Supplied data.
== == ==

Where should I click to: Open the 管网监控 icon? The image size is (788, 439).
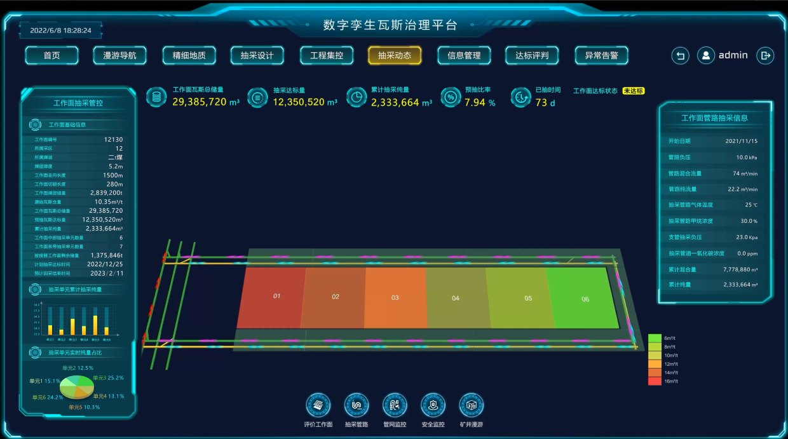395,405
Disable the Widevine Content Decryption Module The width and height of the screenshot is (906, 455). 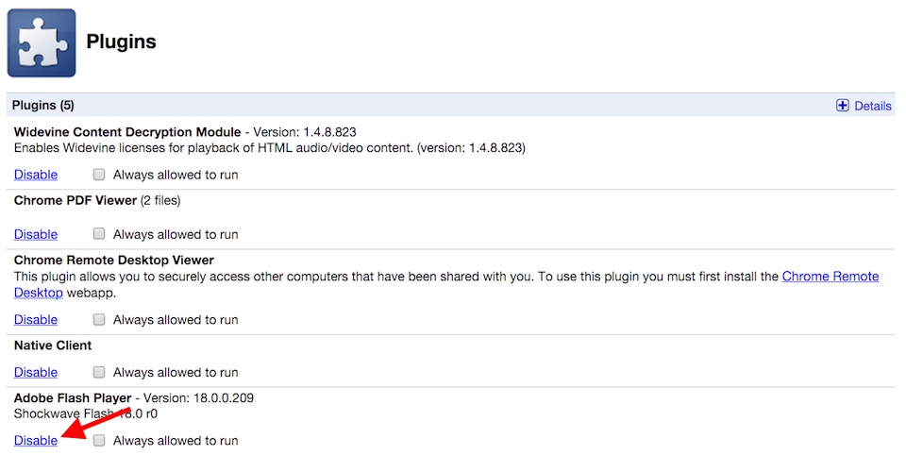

== == ==

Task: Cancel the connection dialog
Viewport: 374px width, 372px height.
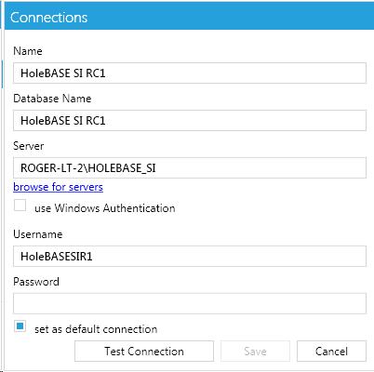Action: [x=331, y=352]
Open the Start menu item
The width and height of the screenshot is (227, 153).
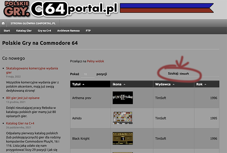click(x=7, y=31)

== == ==

Requirement. Write out word for word the lines above that run from the one with "Where should I" to the one with "Disable the Widevine". Include both end lines; exclude the images.

Exercise result.
Where should I click to: Open the 管网监控 icon? The image size is (788, 439).
395,405
Disable the Widevine Content Decryption Module The width and height of the screenshot is (906, 455). 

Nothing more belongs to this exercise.